La fraction volumique en rayons ligneux (n) dans le
bois de compression est pour certains auteurs légèrement
supérieure (Timell, 1986) à celle du bois normal.
D'autres travaux rapportent une tendance inverse (Onaka, 1949 dans Ruelle,
2003).
4.1.1.5 Propriétés mécano physiques du bois
de compression
Contrairement au bois normal dont les caractéristiques
mécano physiques ont été largement étudiées
et modélisées, les propriétés du bois de
réaction des résineux restent assez mal identifiées.
Seules des tendances générales directement liées à
l'anatomie (épaisseurs de paroi importante, angle des microfibrilles
particulièrement ouvert) peuvent être évoquées.
a) La masse volumique
La masse volumique du bois de compression est
généralement plus importante que celle du bois normal (de 10
à 20% supérieure à celle du bois normal pour
Panshin et al, 1980, Cloutier, non publié).

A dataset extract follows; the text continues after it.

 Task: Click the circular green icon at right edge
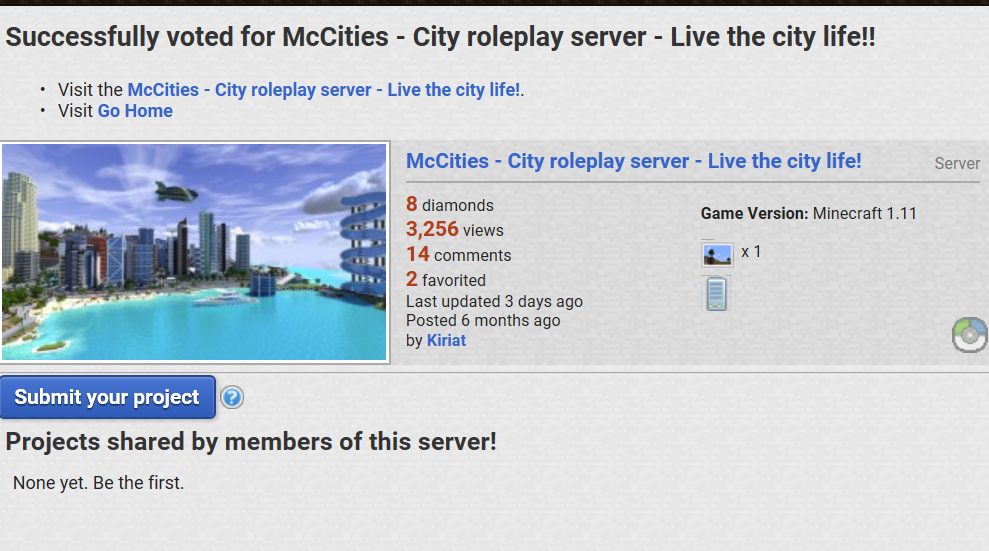tap(970, 335)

b) Des modules élastiques cibles ?
Très peu de références sont
disponibles dans la bibliographie. Le bois de compression est
considéré un bois de qualité mécanique assez
médiocre. Il constitue d'ailleurs du point de vue industriel un
défaut.
Son module d'élasticité longitudinal est
inférieur à celui du bois normal, les modules transverses
sont peu ou pas identifiés.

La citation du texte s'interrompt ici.